Fashion accessory retailer Charming Charlie will close all its stores after going bankrupt for the second time in less than two years. More than 3,000 full- and part-time employees could lose their jobs.
Charming Charlie loaded up on lower-quality inventory after its last bankruptcy in an attempt to boost liquidity—its credit line grows along with its inventory levels. But those goods sat unsold, resulting in markdowns and thinner margins, Bellon said. In addition, vendors took longer than expected to ease off on tough trade terms, such as requiring deposits or cash on delivery.
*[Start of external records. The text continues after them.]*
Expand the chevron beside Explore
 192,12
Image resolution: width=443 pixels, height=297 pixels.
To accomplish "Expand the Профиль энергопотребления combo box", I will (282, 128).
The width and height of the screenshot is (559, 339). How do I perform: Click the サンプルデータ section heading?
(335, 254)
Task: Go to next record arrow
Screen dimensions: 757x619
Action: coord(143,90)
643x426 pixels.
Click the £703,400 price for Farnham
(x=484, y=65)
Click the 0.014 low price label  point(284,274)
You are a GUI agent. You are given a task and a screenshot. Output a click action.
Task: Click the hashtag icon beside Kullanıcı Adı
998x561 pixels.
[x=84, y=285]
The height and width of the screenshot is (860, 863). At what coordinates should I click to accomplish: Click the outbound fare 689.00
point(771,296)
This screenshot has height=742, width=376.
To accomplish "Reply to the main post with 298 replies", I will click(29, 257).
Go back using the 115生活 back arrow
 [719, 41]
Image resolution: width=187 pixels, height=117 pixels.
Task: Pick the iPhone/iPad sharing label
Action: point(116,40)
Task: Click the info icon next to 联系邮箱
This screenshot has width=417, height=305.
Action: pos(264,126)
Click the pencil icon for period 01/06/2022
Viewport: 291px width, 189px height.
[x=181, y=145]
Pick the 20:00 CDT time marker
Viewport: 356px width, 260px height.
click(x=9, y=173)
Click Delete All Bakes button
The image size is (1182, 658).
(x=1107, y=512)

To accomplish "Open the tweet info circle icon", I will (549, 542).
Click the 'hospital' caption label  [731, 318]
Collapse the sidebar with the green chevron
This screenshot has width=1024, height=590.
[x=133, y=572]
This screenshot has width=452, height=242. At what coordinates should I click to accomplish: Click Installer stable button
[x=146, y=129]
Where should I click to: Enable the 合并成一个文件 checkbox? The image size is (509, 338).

The company arranged for a $13 million loan from existing creditors including Second Avenue Capital LLC and White Oak Commercial Finance LLC to help finance its wind-down. Hilco Merchant Resources LLC and SB360 Capital Partners were hired to run liquidation sales, which are expected to raise $30 million. Hilco helped the company close outlets as part of its prior bankruptcy, court papers show. The retailer expects to vacate its stores by Aug. 31.
Charming Charlie in the past paid severance to certain terminated employees, but discontinued that program as of the bankruptcy filing, court papers show. The company is, however, seeking court permission to give bonuses to store-level employees for staying on through the liquidation.
The company has debt of about $82 million, comprised of an asset-based credit line, a term loan facility and vendor payment credit line, court papers show.
A representative for Charming Charlie didn’t immediately return a call seeking comment.
The case is Charming Charlie Holdings Inc., 19-11534, U.S. Bankruptcy Court for the District of Delaware.